LONGMEADOW — Bay Path College has been granted approval by the Mass. Board of Higher Education to offer two master’s degree programs in the field of occupational therapy: the Master of Occupational Therapy (M.O.T.), which began this month; and the Master of Science in Advanced Practice Occupational Therapy, a unique “retreat- style” weekend program to be implemented in September.
Both programs are open to women and men.
The M.O.T. degree is an entry-level master’s degree for individuals who are not occupational therapists. Completion of this degree allows students to sit for the national occupational therapy examination and become an OTR (occupational therapist, registered). For women without an undergraduate degree, the M.O.T. takes five years of full-time class work, earning a bachelor’s degree along the way.
For certified occupational therapy assistants (COTAs) with an associate degree, OTA courses taken at that level transfer into the B.S. degree, and the master’s can be earned in approximately three years. Men and women with a completed B.S. or B.A. degree may earn the M.O.T. with two full years of full-time class work and completion of certain prerequisites.
The Master of Science in Advanced Practice Occupational Therapy is intended for men and women who are already OTRs with either a B.S. or M.O.T. as their entry-level degree, according to Dr. Karen Sladyk, chair of the college’s Occupational Therapy Dept.
“It allows OTRs to advance their practice in supportive and individualized advanced study of occupational therapy,” she said, adding that the unique, retreat-style weekend program allows the OTR to study on campus just one weekend per month, on Saturday and Sunday, and students can take one or two classes per semester.
The weekends are supplemented by easy Internet phone contact with both peers and faculty between classes, which are designed to be intensive study similar to attending a conference or institute, she said. In this program, the M.S. may be finished in two years, or the new certificate of Advanced Practice may be completed in one year.
Sladyk noted that a major reason Bay Path has added master’s level OT degrees is that all entry-level occupational therapy degrees must be master’s level by 2007 to continue to meet the accreditation standards of the Accreditation Council of Occupational Therapy Education (ACOTE).
“In addition,” she said, “the U.S. Dept. of Labor stated in the 2000-2001 governmental report on jobs in the United States that occupational therapy will see greater than average growth this century.”

• Goal of the exercise:
Please retype the occupational therapy article word for word, from "For certified occupational" up to and including "Occupational Therapy Dept.". Rely only on the occupational therapy article above.

(Extracted data entries)
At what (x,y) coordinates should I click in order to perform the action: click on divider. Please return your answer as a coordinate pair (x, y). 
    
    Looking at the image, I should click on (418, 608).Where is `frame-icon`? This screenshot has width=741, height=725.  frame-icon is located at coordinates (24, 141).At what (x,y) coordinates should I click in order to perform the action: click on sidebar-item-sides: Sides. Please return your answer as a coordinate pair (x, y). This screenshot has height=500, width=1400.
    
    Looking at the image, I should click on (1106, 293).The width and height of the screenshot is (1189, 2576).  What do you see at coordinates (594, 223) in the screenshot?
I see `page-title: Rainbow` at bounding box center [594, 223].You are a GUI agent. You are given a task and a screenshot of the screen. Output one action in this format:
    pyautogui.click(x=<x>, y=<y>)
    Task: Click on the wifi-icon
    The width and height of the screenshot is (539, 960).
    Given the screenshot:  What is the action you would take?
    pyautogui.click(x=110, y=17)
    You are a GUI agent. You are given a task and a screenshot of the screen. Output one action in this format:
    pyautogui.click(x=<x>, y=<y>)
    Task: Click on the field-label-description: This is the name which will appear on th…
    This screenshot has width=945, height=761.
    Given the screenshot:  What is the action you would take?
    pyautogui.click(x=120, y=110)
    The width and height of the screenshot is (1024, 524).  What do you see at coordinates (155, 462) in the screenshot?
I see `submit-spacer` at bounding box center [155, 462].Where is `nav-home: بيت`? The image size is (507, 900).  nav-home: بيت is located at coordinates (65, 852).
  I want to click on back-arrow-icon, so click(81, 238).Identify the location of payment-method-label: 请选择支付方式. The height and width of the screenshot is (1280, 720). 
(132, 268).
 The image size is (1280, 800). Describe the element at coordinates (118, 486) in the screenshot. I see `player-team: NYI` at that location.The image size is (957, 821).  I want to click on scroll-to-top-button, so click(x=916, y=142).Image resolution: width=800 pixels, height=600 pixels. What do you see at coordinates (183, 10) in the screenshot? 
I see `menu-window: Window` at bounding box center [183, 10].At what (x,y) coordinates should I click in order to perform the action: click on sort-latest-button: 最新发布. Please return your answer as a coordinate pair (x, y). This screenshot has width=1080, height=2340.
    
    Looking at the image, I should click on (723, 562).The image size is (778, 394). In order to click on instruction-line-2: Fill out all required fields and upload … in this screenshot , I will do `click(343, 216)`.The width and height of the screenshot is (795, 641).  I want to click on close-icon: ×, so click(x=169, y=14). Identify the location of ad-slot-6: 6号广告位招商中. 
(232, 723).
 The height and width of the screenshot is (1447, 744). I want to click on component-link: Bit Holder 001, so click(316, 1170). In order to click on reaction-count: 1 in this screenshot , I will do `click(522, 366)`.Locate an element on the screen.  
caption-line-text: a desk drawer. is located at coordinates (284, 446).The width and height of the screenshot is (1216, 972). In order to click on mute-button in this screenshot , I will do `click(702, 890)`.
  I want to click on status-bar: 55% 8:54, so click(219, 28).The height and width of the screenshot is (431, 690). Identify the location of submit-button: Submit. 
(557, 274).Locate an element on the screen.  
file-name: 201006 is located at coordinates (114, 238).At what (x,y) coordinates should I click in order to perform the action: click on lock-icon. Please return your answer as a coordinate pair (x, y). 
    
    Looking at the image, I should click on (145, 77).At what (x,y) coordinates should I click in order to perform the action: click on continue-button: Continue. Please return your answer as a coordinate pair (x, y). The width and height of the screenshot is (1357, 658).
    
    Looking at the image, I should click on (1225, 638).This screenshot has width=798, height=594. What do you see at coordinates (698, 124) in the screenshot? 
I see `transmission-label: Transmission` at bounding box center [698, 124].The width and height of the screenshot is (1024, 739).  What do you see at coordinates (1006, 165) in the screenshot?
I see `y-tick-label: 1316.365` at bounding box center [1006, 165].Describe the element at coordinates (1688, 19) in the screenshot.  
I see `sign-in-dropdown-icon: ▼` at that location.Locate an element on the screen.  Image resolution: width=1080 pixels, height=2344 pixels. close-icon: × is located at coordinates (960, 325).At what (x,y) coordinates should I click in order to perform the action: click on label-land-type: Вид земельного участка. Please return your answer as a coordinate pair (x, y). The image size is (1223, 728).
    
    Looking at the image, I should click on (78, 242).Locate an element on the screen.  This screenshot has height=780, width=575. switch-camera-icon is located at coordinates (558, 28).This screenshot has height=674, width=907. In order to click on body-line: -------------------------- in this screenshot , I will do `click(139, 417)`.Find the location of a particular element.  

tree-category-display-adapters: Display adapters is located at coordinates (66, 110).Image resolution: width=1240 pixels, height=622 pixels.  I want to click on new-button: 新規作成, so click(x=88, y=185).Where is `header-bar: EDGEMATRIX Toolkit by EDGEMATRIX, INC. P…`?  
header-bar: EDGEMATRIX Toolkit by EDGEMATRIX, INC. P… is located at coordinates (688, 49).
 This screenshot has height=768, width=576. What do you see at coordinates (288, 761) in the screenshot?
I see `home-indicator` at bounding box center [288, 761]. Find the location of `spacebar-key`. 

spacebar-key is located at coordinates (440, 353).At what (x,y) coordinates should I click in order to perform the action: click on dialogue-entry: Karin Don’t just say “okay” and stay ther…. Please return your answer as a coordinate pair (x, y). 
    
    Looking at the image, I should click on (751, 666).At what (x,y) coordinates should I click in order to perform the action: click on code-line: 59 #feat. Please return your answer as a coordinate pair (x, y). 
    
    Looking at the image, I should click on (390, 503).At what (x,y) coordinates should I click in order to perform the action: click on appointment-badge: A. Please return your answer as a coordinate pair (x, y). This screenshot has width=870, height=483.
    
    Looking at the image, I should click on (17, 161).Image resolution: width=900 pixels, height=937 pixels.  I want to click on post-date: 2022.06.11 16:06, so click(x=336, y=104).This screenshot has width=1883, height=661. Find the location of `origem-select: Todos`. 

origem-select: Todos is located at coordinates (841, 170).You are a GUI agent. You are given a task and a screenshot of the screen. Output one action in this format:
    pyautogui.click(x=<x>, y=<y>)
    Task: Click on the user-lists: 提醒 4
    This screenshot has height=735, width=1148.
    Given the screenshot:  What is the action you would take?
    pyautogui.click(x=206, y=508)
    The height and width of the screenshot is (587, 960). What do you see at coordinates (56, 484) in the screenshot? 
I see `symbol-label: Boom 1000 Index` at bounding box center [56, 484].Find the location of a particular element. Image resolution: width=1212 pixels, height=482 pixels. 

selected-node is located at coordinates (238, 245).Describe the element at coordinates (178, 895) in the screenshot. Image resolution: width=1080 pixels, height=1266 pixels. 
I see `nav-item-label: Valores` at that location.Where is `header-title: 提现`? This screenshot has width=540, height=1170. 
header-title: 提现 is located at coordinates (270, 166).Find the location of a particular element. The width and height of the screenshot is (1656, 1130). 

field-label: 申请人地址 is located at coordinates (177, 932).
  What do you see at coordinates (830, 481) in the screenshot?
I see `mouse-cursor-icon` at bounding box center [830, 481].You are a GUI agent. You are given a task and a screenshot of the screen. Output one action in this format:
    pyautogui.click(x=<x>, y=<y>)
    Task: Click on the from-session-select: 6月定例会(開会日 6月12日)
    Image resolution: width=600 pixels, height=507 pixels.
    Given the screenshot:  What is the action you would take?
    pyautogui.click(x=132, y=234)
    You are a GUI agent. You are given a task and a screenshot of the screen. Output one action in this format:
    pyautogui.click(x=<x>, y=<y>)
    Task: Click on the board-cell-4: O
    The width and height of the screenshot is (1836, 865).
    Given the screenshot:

• Response box:
For certified occupational therapy assistants (COTAs) with an associate degree, OTA courses taken at that level transfer into the B.S. degree, and the master’s can be earned in approximately three years. Men and women with a completed B.S. or B.A. degree may earn the M.O.T. with two full years of full-time class work and completion of certain prerequisites.
The Master of Science in Advanced Practice Occupational Therapy is intended for men and women who are already OTRs with either a B.S. or M.O.T. as their entry-level degree, according to Dr. Karen Sladyk, chair of the college’s Occupational Therapy Dept.